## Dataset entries
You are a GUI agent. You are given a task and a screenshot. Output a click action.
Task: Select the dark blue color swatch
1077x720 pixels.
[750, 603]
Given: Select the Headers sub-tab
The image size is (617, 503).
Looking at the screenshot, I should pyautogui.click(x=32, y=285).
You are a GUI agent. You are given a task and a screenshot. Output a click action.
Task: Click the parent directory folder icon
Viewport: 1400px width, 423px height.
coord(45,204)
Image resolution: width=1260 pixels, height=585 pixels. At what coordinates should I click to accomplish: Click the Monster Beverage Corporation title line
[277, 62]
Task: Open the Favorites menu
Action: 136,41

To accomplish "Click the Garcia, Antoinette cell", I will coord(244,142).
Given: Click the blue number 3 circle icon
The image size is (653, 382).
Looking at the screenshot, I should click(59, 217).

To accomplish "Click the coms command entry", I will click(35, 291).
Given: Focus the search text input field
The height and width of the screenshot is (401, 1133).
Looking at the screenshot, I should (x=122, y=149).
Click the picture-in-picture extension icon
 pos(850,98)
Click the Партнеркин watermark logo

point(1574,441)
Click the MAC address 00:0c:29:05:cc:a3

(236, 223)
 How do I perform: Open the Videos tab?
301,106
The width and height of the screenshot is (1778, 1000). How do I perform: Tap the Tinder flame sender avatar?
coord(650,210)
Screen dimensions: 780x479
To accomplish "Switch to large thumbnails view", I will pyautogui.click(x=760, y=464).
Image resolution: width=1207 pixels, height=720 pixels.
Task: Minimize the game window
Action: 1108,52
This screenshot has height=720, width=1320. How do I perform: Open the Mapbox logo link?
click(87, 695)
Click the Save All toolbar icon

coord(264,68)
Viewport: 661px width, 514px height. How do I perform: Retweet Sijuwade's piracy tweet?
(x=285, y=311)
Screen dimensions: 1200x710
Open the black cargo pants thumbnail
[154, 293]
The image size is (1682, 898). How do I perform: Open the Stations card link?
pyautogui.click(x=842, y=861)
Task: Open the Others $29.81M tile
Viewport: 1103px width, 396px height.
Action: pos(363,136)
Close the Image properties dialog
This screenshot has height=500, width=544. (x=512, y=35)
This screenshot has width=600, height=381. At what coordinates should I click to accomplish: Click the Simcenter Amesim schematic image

## What to work on
What are the lines from the one with "The image size is (1682, 898)." through the end of the entries? Give them again exactly, both end lines included.

## Output of the task
The image size is (1682, 898). How do I perform: Open the Stations card link?
pyautogui.click(x=842, y=861)
Task: Open the Others $29.81M tile
Viewport: 1103px width, 396px height.
Action: pos(363,136)
Close the Image properties dialog
This screenshot has height=500, width=544. (x=512, y=35)
This screenshot has width=600, height=381. At what coordinates should I click to accomplish: Click the Simcenter Amesim schematic image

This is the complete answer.